Database/diabetes module
A bespoke diabetes technology database or diabetes module within an Electronic Health Record is recommended to help structure the appointment and collect the relevant information for clinical use and for audit.
6 CONCLUSIONS
Diabetes technology in particular HCL therapy is evolving at a rapid rate. This guidance is based on current HCP experience and consensus from experts across the UK and aims to provide HCPs an overview of HCL systems in use within the NHS. It is imperative that HCPs are trained and skilled in HCL therapy to enable pwT1D to get the best outcomes. Clinical services need to access technologies and implement them with dynamic pathways designed to support this with recognition for service impact, and staffing and training needs. We anticipate that the template provided in this guidance will be applicable to most HCL systems emerging on the UK market in the next few years.
ACKNOWLEDGEMENTS
We acknowledge and thank Laurel Messer and colleagues for allowing authors to adapt previous work, the diabetes team at Kings College Hospital NHS Foundation Trust for materials provided, ABCD DTN committee for editorial support and Michael Bonar, Creative Director, Leicester Diabetes Centre for support with designing figures and overall layout.
FUNDING INFORMATION
SHu is a recipient of the Medical Research Council Clinical Academic Partnership award (MR/W030004/1). The authors received no financial support for the research, authorship and/or publication of this article other than support from Leicester Diabetes Centre for formatting of the figures with no input on the factual content.

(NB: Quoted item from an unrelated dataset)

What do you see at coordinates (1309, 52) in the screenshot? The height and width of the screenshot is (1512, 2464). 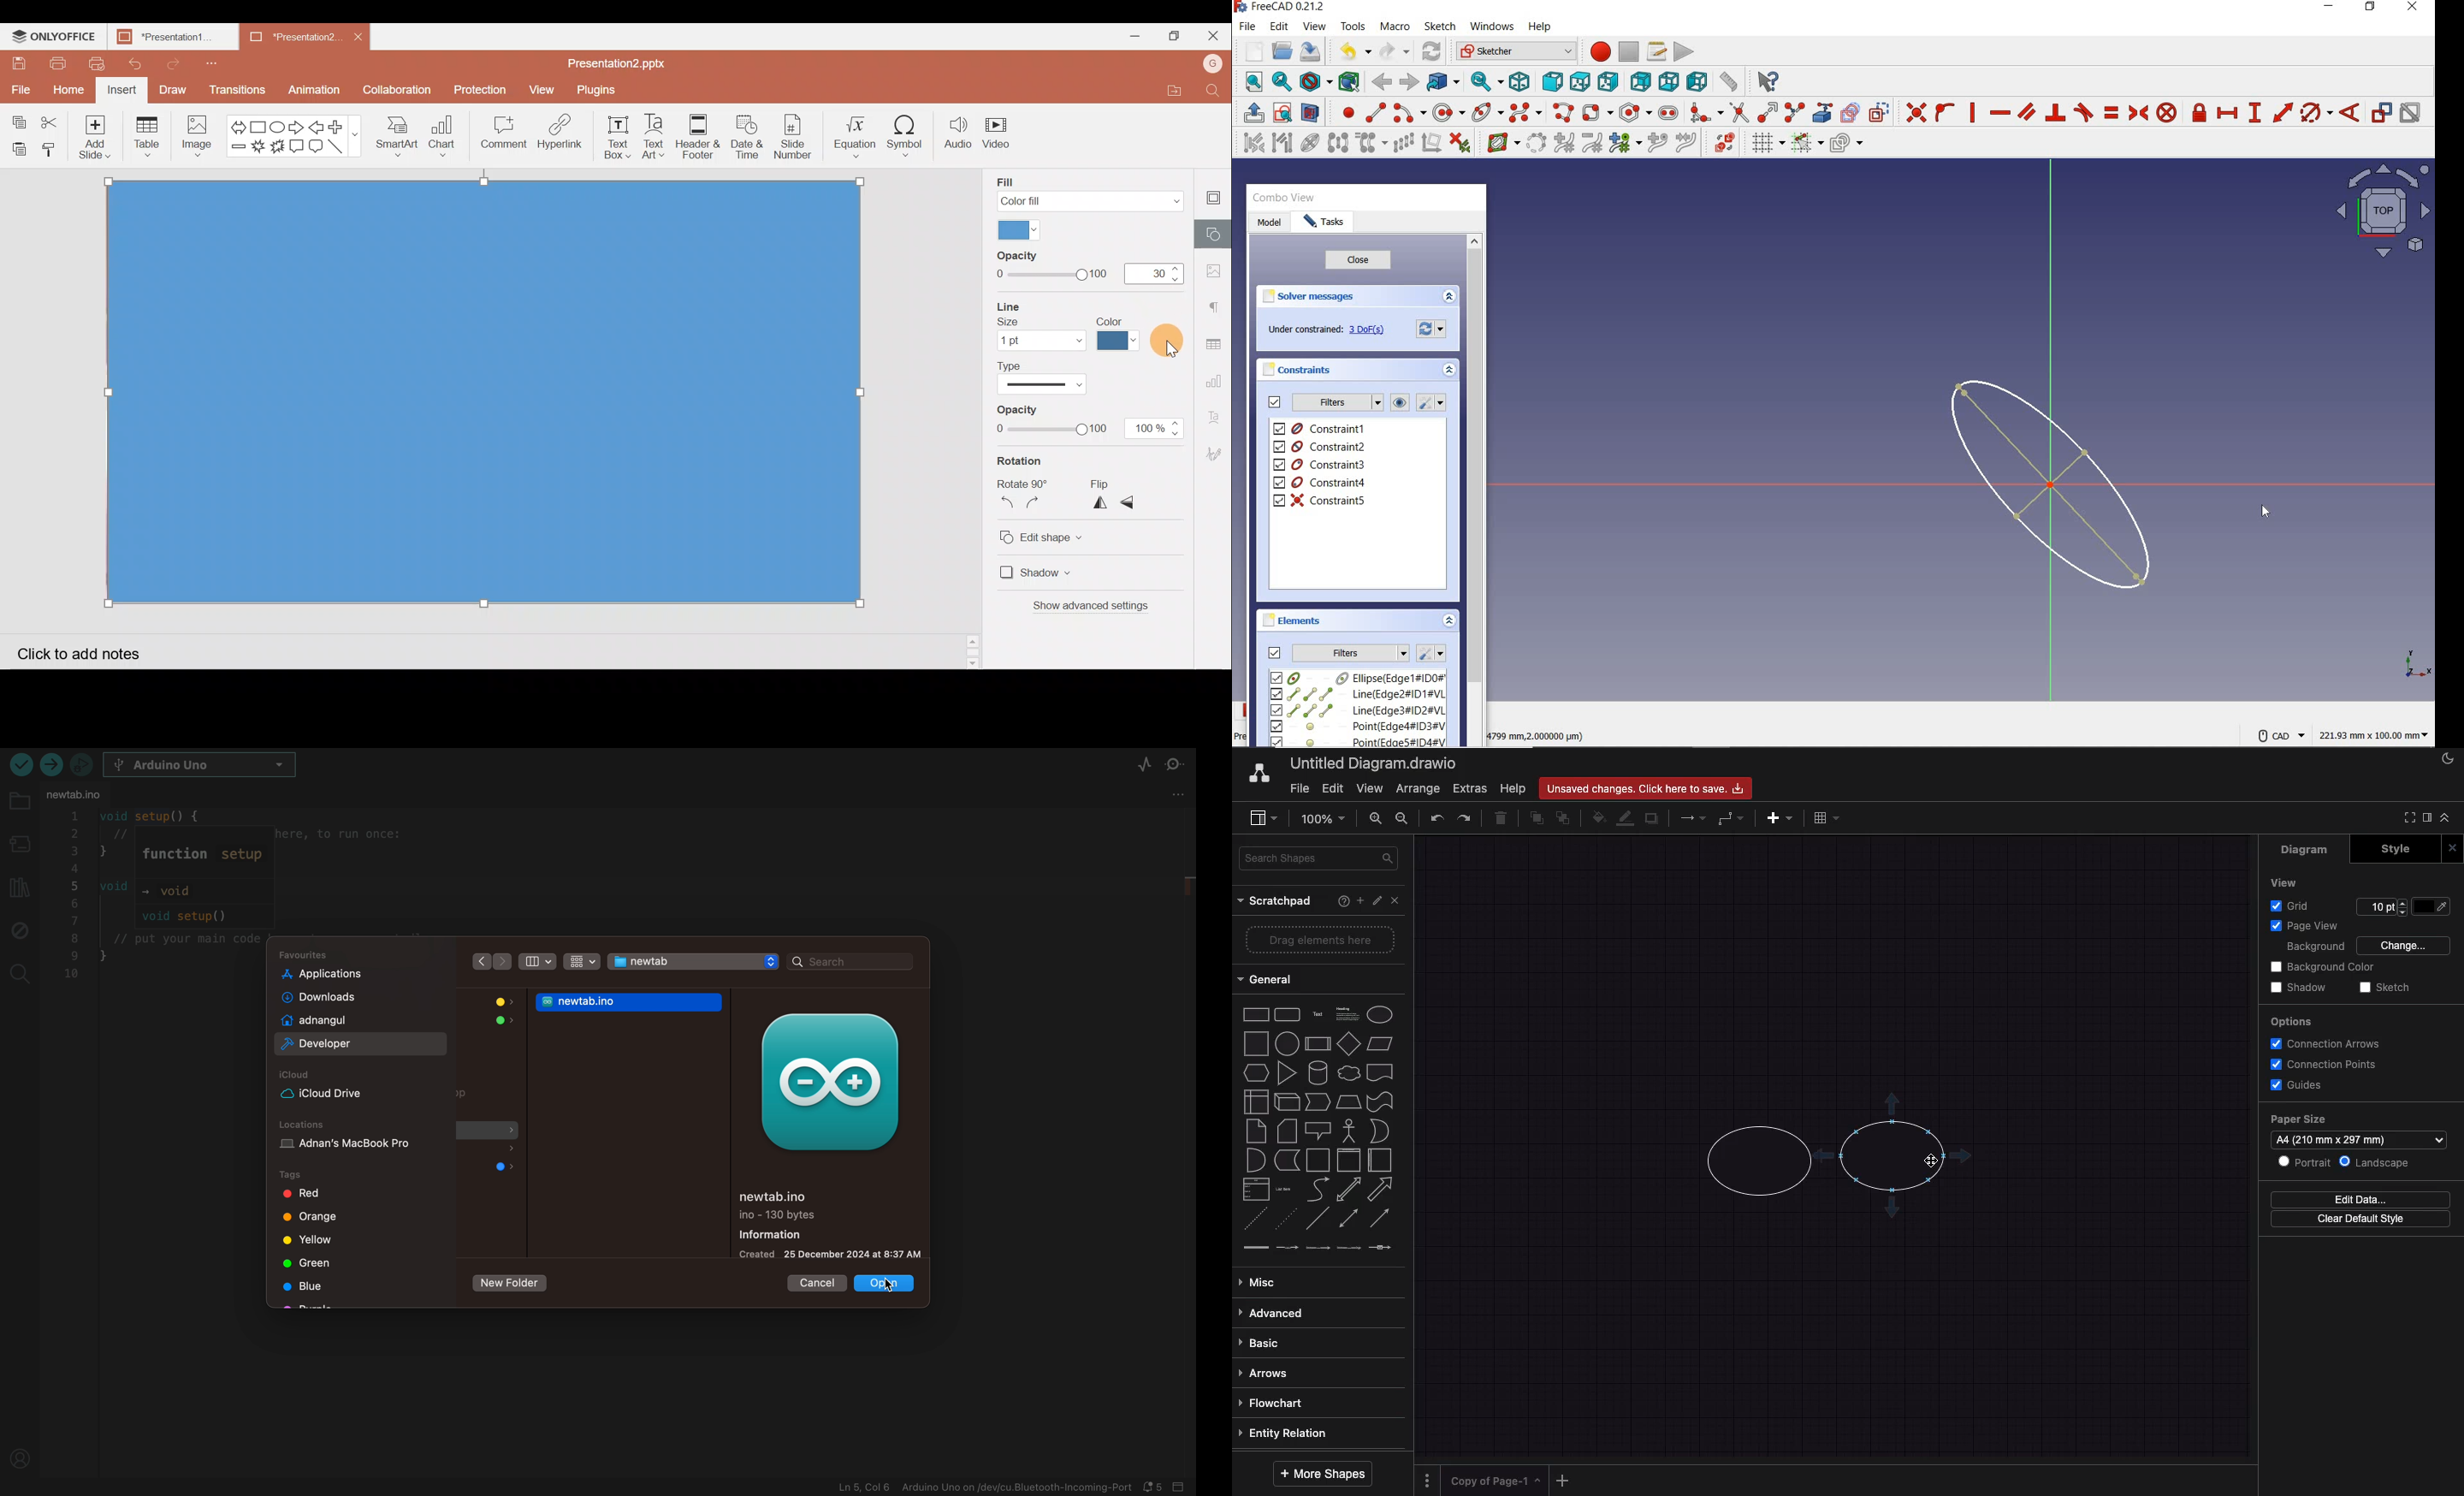 I see `save` at bounding box center [1309, 52].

CONFLICT OF INTEREST STATEMENT
TPG: Personal fees from: Novo Nordisk, Sanofi Aventis, Dexcom, Astra Zeneca and Lilly. GG: Personal fees from: advisory work and talks: Abbott, Dexcom, Medtronic, Roche, Insulet. SHa: Speaker & Advisory Board fees from: Dexcom, Medtronic, Sanofi, Ypsomed. Director: ASK Diabetes Ltd. Receives consulting/training fees from: CamDiab Ltd. TC: Personal fees from: Abbott, Insulet, NovoNordisk, Lilly, Sanofi. MH: Personal fees from: Roche, Abbott, Insulet. Educational grant funding from Dexcom. FWG: Personal fees from: Abbott, Insulet, Novo Nordisk, Lilly for talks and advisory work. AL: Personal fees from: Abbott, Dexcom, Insulet, Lilly, Novo Nordisk, Sanofi. Institutional research support from: Abbott, Novo Nordisk. EGW: Personal fees from: Abbott, Dexcom, Eli Lilly, Embecta, Glooko, Insulet, Medtronic, Novo Nordisk, Roche, Sanofi Aventis, Ypsomed. PC: Personal fees from: Medtronic, Dexcom, Abbott, Insulet, Novo Nordisk, Sanofi, Lilly, Glooko, Mannkind. Research support from: Novo Nordisk, Abbott and Medtronic. SHu: No conflict of interest to declare.